Italian photographer Francesco Vezzola opens up about liquefying spinach to create a pastel-hued body of work
In an attempt to escape the seemingly never-ending winter blues, and to herald the official beginning of spring in exactly one month’s time, we present Colortubs, a series of analogue photographs depicting women bathing in coloured water. The artist behind these images is Italian photographer Francesco Vezzola, whose practice makes a strong case for finding inspiration in the spontaneity of everyday life. Colortubs emerged after he instinctively brought his analogue camera along to shoot with a model. Having indulged an impulse to shoot Sarah in a bathtub full of water, Vezzola – for no apparent reason – decided to add some pink colouring to it, and an entire photographic series soon followed: “The idea behind it was to capture a raw feeling, a pure sensation of an instant,” he explains.
Some of the women portrayed are friends of the artist, and some are models he had worked with on previous projects.

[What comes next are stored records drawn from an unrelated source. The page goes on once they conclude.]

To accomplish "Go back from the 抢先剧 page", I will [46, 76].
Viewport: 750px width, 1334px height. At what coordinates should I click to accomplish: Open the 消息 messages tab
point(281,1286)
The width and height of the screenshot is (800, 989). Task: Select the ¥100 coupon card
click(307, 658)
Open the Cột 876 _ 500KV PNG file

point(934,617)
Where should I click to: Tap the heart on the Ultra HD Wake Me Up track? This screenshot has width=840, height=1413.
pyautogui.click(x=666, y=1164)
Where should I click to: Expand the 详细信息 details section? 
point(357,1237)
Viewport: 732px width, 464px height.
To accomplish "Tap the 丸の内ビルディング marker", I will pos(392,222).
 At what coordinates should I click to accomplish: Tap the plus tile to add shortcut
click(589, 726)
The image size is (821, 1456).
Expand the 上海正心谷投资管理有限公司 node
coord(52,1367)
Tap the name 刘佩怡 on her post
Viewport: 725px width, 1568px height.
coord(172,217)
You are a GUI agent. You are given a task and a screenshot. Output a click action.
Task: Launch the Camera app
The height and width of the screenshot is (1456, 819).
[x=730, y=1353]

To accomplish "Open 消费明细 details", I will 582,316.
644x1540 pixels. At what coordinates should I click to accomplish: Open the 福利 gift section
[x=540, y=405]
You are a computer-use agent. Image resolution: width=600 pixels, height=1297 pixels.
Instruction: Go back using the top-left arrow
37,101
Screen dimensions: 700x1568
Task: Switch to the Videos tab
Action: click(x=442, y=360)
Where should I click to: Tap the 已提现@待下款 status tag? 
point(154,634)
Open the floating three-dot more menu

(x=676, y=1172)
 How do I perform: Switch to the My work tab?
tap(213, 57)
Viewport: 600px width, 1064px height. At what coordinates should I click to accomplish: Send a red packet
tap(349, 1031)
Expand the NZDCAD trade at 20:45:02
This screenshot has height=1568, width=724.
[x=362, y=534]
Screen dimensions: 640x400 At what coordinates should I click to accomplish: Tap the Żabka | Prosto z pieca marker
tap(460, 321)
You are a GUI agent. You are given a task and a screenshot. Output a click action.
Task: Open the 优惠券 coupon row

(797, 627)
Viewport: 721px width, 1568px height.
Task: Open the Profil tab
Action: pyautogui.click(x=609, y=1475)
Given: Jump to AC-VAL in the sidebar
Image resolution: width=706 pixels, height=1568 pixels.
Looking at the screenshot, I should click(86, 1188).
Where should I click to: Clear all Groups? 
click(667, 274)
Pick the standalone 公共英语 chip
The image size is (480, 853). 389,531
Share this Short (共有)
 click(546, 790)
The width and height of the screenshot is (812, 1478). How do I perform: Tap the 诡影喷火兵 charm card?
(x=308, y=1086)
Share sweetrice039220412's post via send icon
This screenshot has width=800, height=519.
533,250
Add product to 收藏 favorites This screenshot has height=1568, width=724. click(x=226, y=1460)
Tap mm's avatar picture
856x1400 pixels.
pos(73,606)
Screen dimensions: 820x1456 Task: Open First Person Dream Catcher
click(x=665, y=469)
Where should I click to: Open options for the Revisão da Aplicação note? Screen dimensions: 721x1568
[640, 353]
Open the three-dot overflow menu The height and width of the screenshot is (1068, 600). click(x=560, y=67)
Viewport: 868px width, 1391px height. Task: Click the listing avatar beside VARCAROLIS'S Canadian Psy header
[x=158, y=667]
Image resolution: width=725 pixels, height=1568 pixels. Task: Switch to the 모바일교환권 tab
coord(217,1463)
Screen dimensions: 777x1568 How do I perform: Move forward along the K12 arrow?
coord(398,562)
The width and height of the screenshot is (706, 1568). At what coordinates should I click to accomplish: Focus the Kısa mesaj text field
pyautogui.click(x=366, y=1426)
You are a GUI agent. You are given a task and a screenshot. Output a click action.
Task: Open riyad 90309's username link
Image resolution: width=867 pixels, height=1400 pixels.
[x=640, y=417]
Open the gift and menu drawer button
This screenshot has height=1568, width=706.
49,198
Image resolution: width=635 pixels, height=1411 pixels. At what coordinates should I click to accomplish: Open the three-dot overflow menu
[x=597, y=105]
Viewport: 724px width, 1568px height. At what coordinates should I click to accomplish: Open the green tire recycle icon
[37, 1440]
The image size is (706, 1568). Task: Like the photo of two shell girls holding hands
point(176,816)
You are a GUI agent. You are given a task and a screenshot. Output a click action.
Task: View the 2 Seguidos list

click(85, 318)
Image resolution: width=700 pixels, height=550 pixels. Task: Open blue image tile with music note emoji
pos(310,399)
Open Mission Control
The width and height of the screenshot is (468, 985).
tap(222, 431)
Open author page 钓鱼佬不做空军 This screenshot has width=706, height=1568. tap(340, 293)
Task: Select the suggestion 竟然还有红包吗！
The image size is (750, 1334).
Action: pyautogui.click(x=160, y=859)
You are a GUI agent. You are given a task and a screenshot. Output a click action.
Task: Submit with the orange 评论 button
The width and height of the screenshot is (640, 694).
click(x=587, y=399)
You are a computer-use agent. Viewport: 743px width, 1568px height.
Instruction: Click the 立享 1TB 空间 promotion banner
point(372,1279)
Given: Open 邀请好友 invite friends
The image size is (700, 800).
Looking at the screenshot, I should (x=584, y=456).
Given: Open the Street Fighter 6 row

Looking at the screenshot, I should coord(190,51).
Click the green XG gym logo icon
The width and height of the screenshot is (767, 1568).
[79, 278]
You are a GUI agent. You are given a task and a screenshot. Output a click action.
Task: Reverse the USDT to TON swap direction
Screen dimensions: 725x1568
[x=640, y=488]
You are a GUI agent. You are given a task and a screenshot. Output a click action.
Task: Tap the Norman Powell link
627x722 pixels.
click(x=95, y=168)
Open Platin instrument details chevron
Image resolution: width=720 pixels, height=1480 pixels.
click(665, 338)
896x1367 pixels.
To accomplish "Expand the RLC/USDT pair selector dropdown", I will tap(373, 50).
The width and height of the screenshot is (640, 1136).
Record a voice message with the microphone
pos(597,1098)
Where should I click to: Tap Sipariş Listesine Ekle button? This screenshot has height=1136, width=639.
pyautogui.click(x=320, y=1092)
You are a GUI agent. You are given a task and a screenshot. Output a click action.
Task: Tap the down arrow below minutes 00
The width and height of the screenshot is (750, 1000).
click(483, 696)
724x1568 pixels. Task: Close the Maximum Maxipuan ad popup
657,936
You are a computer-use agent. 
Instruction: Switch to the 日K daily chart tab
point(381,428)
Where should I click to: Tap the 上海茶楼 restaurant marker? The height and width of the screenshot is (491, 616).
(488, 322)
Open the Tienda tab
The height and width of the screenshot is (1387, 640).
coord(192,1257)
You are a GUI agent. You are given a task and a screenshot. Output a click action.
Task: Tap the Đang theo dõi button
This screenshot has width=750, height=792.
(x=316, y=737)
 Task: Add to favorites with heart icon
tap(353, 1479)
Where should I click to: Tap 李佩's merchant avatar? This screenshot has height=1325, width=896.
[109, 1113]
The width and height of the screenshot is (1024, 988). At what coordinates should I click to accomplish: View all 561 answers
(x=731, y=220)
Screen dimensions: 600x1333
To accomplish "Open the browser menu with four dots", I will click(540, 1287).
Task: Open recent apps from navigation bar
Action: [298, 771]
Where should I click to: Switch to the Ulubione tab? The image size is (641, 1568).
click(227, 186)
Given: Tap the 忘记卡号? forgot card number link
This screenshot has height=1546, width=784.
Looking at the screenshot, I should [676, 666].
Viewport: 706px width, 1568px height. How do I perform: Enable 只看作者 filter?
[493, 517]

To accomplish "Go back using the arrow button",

As the series emerged out of a concept relating to spontaneity, the artist only used natural ingredients to tint the bathwater with pastel hues: “It took a bit of experimenting in my kitchen to understand how to liquefy spinach or how to not curdle milk once I added tomato juice,” he explains. The colours were tailor-made to match the characteristics of each of his subjects, “the colour of Katharina’s eyes is the same as the green of the water she is floating in,” he says, for example, while for Jillian, Vezzola used oat milk to respect her vegan principles. There’s a meditative serenity to the resulting images, created either by the bathing process itself – which calls to mind Elizabeth Taylor’s decadent routine in 1963 spectacular Cleopatra – or by the analogue process by which they were made. A soothing start to the week indeed.